Some details on the Sullivan & Cromwell Tokyo DC Cleanup and APC Upgrade project:
This project started gradually in the course of normal support operations at Sullivan and Cromwell Tokyo. At all my clients, a bit of "entropy" in data centers such as cabling that could be better organized or equipment that has been physically jammed in a rack is common, and can usually be resolved by fitting the work in here or there as "mini projects". This time, several fairly major, interconnected and time-consuming tasks were required, and the challenge was in negotiating a sufficient work window from the busy legal professionals. It was really time for a good spring cleaning.
Office moves, other projects, schedule, budget, personnel and many other things contrived to slow down or stall this project, but we finally got the jump on it and had meticulously planned an intense 40 hour window given to us over a long weekend. The centerpiece was the upgrade of a new large APC UPS system with a long runtime (small business UPSs might get you 10 or 15 min, but this equipment is good for a couple of hours), which itself required special fireproofing and detailed confirmations due to its heavy weight. We took the opportunity to install everything to spec per new regulations that had been imposed after the Great Tohoku Earthquake of 2011, which dictated removing most equipment from the DC, bolstering the floor and rack bases, then re-installing and re-connecting everything. Along the way, we discarded (a lot of) old cable, moved racks for better access, installed additional circuit breakers, decommissioned equipment, installed new numbered patch cables, reduced cabling complexity, and got the equipment deployed in a logical and well-documented way.

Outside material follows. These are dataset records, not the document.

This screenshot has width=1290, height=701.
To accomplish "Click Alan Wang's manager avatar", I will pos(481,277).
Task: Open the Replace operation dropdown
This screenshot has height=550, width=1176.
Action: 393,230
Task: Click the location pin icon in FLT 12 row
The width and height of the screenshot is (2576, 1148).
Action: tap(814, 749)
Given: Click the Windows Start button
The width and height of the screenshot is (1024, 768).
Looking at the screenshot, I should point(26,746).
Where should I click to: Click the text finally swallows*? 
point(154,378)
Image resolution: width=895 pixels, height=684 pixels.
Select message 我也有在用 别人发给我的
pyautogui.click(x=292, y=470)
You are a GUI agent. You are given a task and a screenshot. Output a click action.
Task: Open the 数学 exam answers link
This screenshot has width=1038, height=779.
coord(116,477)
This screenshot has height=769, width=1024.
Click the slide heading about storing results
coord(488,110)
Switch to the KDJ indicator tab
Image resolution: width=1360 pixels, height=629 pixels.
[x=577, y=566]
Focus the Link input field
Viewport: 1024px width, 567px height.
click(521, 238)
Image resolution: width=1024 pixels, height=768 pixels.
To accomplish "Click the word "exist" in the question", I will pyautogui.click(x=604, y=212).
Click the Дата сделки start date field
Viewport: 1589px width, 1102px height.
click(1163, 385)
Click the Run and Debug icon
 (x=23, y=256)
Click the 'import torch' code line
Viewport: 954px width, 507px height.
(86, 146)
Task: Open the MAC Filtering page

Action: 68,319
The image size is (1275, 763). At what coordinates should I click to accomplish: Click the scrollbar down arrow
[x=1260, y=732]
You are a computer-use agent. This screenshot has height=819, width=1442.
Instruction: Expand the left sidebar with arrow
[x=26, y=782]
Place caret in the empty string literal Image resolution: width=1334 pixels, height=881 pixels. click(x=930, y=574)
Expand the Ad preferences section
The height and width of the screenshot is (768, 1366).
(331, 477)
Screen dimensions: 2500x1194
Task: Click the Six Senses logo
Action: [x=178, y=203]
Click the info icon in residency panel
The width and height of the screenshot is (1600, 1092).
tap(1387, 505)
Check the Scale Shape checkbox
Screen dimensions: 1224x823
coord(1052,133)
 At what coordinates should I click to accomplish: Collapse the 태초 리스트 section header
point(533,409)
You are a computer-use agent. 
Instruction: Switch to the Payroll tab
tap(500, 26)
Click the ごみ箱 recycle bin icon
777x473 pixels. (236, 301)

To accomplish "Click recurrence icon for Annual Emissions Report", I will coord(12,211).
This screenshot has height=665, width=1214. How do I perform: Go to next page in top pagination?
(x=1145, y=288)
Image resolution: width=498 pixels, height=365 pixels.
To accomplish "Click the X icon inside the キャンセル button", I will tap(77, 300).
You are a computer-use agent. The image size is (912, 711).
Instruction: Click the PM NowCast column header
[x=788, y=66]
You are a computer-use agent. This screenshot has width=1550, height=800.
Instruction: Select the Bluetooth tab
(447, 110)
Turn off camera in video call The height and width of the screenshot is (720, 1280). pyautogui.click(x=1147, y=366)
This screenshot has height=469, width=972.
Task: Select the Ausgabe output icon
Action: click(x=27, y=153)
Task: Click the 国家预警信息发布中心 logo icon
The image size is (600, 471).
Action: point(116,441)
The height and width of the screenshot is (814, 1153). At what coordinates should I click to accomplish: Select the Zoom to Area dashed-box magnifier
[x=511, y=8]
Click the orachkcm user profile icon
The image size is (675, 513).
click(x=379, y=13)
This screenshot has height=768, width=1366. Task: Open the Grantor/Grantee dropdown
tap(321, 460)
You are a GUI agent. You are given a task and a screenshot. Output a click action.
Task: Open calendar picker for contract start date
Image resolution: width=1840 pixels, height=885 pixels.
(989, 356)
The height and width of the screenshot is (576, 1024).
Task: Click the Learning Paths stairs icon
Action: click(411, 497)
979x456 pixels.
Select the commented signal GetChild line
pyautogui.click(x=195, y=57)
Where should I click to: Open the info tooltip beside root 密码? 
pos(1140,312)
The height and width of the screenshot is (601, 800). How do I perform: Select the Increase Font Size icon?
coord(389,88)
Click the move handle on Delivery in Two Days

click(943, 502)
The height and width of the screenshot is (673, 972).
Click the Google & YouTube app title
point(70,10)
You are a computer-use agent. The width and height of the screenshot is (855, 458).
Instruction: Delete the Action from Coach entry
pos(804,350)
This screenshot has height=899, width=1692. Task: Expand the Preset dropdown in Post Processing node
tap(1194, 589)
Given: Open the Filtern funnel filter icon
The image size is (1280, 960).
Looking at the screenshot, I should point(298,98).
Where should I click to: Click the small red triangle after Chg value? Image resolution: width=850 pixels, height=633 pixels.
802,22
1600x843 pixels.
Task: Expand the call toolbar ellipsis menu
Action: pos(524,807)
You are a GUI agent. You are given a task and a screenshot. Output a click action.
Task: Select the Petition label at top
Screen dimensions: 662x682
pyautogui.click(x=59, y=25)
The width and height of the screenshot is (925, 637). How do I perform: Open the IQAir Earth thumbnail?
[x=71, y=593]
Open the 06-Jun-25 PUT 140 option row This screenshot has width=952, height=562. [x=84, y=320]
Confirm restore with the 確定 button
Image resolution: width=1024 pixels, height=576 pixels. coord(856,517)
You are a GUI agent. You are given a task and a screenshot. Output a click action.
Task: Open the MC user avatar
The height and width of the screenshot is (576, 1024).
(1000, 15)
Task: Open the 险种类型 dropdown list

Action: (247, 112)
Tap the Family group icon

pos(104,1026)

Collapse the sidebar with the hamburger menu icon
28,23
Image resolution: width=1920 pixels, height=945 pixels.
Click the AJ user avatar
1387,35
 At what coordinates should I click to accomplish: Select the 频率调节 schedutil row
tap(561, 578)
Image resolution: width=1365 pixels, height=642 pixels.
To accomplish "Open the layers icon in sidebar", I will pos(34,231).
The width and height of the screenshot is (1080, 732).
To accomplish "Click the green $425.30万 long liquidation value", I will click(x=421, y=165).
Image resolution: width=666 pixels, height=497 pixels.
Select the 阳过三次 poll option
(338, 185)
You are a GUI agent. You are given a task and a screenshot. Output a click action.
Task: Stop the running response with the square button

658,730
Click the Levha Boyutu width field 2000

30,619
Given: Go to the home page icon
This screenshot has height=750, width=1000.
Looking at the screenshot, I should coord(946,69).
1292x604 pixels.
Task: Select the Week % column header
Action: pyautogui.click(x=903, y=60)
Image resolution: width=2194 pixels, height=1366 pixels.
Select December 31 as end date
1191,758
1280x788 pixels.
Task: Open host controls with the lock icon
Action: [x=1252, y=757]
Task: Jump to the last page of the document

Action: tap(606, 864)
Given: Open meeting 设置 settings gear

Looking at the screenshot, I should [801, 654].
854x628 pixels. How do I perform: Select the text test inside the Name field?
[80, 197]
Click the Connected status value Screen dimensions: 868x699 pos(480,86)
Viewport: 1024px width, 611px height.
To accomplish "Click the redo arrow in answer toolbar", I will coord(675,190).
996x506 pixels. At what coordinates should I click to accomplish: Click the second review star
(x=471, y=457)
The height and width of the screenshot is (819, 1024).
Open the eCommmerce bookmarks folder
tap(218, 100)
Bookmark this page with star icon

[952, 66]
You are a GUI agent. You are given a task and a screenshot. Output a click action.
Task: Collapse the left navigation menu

As I always say it's not "if" but "when", and we had to quickly deal with a couple of big challenges. For instance, a critical connection cable for the UPS was not delivered by the maker to spec, and was too short, so we scrambled to make one. Also, the electrician installed the wrong connectors for the UPS spec, so we had to get the right ones and change the tight schedule to fit the challenges coming our way. When this sort of thing happens it really makes your heart skip a beat, but the entire extended team came through to make it happen. We were fortunate to have very cooperative and skilled people working with us from NTT and Fujitsu PFU, who truly went the extra mile to make things work.
I am sincerely grateful to Gerry, Nic, Wade, John, James, Steve, Hary, Jim, Carlos, Tom and the rest of the SullCrom NY team, as well as Midori and Hagie (and Katsura who was still there when the project began) from the Japan team, for their support and business. Projects don't just happen in a vacuum, and you were instrumental in the project's success. I was proud of Ena and the rest of the eSolia team for a job well done, too!